Output all of the data verbatim.

[Entries taken from a collection]
========================================================================

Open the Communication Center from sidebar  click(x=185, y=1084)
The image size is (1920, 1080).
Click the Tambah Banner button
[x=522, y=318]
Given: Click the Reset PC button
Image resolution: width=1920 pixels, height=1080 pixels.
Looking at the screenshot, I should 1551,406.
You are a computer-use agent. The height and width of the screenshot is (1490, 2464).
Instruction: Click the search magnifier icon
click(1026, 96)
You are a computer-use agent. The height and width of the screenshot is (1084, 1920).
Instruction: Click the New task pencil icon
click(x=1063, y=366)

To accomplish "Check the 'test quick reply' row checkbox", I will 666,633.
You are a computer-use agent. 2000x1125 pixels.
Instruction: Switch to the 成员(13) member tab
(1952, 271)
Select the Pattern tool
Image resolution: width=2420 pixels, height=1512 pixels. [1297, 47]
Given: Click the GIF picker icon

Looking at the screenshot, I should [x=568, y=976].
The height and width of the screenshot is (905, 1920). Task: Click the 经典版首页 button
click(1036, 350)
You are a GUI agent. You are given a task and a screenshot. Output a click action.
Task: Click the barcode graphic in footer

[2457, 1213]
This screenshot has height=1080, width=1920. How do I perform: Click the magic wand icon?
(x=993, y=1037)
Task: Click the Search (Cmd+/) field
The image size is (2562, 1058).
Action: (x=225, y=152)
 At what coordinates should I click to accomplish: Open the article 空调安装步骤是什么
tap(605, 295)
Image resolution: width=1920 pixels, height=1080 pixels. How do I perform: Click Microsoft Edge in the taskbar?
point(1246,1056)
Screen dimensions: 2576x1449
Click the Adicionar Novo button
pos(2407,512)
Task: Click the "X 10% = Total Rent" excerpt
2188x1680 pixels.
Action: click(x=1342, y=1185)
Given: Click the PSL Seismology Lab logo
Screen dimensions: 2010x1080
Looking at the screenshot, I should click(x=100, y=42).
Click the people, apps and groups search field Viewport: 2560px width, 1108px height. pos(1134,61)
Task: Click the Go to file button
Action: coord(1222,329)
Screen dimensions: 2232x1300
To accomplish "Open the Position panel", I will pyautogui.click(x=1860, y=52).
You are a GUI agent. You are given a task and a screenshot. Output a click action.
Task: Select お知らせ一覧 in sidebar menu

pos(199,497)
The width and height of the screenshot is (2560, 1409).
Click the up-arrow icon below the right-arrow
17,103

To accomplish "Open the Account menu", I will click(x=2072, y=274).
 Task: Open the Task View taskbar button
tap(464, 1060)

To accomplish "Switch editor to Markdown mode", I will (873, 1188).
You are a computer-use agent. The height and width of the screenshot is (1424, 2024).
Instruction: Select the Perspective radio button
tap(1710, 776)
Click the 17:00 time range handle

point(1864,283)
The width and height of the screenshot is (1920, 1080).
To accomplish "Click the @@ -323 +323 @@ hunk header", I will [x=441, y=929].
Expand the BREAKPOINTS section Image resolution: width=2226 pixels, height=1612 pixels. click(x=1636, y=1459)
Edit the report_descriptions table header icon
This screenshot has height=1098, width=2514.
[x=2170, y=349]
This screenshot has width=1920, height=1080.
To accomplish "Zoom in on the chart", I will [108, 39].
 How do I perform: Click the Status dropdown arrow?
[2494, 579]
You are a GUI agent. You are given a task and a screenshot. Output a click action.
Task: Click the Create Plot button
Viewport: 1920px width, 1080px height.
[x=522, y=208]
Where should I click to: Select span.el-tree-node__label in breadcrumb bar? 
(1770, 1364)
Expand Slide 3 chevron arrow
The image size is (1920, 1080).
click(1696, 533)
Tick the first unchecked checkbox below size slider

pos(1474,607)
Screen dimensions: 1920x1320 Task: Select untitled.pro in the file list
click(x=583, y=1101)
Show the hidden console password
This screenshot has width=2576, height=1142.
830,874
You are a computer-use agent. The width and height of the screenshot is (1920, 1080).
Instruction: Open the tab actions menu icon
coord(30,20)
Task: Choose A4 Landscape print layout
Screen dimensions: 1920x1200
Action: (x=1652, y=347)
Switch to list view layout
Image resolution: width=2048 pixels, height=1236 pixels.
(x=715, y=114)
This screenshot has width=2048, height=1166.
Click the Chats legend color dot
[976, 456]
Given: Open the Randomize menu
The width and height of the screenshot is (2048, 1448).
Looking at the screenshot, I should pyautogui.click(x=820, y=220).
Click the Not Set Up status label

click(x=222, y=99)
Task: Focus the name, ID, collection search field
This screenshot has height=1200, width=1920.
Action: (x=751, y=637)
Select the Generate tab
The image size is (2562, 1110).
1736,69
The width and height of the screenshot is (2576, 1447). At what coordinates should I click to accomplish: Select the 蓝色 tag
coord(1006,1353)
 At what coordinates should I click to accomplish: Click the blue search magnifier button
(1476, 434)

========================================================================

Task answer:
Open the Communication Center from sidebar  click(x=185, y=1084)
The image size is (1920, 1080).
Click the Tambah Banner button
[x=522, y=318]
Given: Click the Reset PC button
Image resolution: width=1920 pixels, height=1080 pixels.
Looking at the screenshot, I should 1551,406.
You are a computer-use agent. The height and width of the screenshot is (1490, 2464).
Instruction: Click the search magnifier icon
click(1026, 96)
You are a computer-use agent. The height and width of the screenshot is (1084, 1920).
Instruction: Click the New task pencil icon
click(x=1063, y=366)

To accomplish "Check the 'test quick reply' row checkbox", I will 666,633.
You are a computer-use agent. 2000x1125 pixels.
Instruction: Switch to the 成员(13) member tab
(1952, 271)
Select the Pattern tool
Image resolution: width=2420 pixels, height=1512 pixels. [1297, 47]
Given: Click the GIF picker icon

Looking at the screenshot, I should [x=568, y=976].
The height and width of the screenshot is (905, 1920). Task: Click the 经典版首页 button
click(1036, 350)
You are a GUI agent. You are given a task and a screenshot. Output a click action.
Task: Click the barcode graphic in footer

[2457, 1213]
This screenshot has height=1080, width=1920. How do I perform: Click the magic wand icon?
(x=993, y=1037)
Task: Click the Search (Cmd+/) field
The image size is (2562, 1058).
Action: (x=225, y=152)
 At what coordinates should I click to accomplish: Open the article 空调安装步骤是什么
tap(605, 295)
Image resolution: width=1920 pixels, height=1080 pixels. How do I perform: Click Microsoft Edge in the taskbar?
point(1246,1056)
Screen dimensions: 2576x1449
Click the Adicionar Novo button
pos(2407,512)
Task: Click the "X 10% = Total Rent" excerpt
2188x1680 pixels.
Action: click(x=1342, y=1185)
Given: Click the PSL Seismology Lab logo
Screen dimensions: 2010x1080
Looking at the screenshot, I should click(x=100, y=42).
Click the people, apps and groups search field Viewport: 2560px width, 1108px height. pos(1134,61)
Task: Click the Go to file button
Action: coord(1222,329)
Screen dimensions: 2232x1300
To accomplish "Open the Position panel", I will pyautogui.click(x=1860, y=52).
You are a GUI agent. You are given a task and a screenshot. Output a click action.
Task: Select お知らせ一覧 in sidebar menu

pos(199,497)
The width and height of the screenshot is (2560, 1409).
Click the up-arrow icon below the right-arrow
17,103

To accomplish "Open the Account menu", I will click(x=2072, y=274).
 Task: Open the Task View taskbar button
tap(464, 1060)

To accomplish "Switch editor to Markdown mode", I will (873, 1188).
You are a computer-use agent. The height and width of the screenshot is (1424, 2024).
Instruction: Select the Perspective radio button
tap(1710, 776)
Click the 17:00 time range handle

point(1864,283)
The width and height of the screenshot is (1920, 1080).
To accomplish "Click the @@ -323 +323 @@ hunk header", I will [x=441, y=929].
Expand the BREAKPOINTS section Image resolution: width=2226 pixels, height=1612 pixels. click(x=1636, y=1459)
Edit the report_descriptions table header icon
This screenshot has height=1098, width=2514.
[x=2170, y=349]
This screenshot has width=1920, height=1080.
To accomplish "Zoom in on the chart", I will [108, 39].
 How do I perform: Click the Status dropdown arrow?
[2494, 579]
You are a GUI agent. You are given a task and a screenshot. Output a click action.
Task: Click the Create Plot button
Viewport: 1920px width, 1080px height.
[x=522, y=208]
Where should I click to: Select span.el-tree-node__label in breadcrumb bar? 
(1770, 1364)
Expand Slide 3 chevron arrow
The image size is (1920, 1080).
click(1696, 533)
Tick the first unchecked checkbox below size slider

pos(1474,607)
Screen dimensions: 1920x1320 Task: Select untitled.pro in the file list
click(x=583, y=1101)
Show the hidden console password
This screenshot has width=2576, height=1142.
830,874
You are a computer-use agent. The width and height of the screenshot is (1920, 1080).
Instruction: Open the tab actions menu icon
coord(30,20)
Task: Choose A4 Landscape print layout
Screen dimensions: 1920x1200
Action: (x=1652, y=347)
Switch to list view layout
Image resolution: width=2048 pixels, height=1236 pixels.
(x=715, y=114)
This screenshot has width=2048, height=1166.
Click the Chats legend color dot
[976, 456]
Given: Open the Randomize menu
The width and height of the screenshot is (2048, 1448).
Looking at the screenshot, I should pyautogui.click(x=820, y=220).
Click the Not Set Up status label

click(x=222, y=99)
Task: Focus the name, ID, collection search field
This screenshot has height=1200, width=1920.
Action: (x=751, y=637)
Select the Generate tab
The image size is (2562, 1110).
1736,69
The width and height of the screenshot is (2576, 1447). At what coordinates should I click to accomplish: Select the 蓝色 tag
coord(1006,1353)
 At what coordinates should I click to accomplish: Click the blue search magnifier button
(1476, 434)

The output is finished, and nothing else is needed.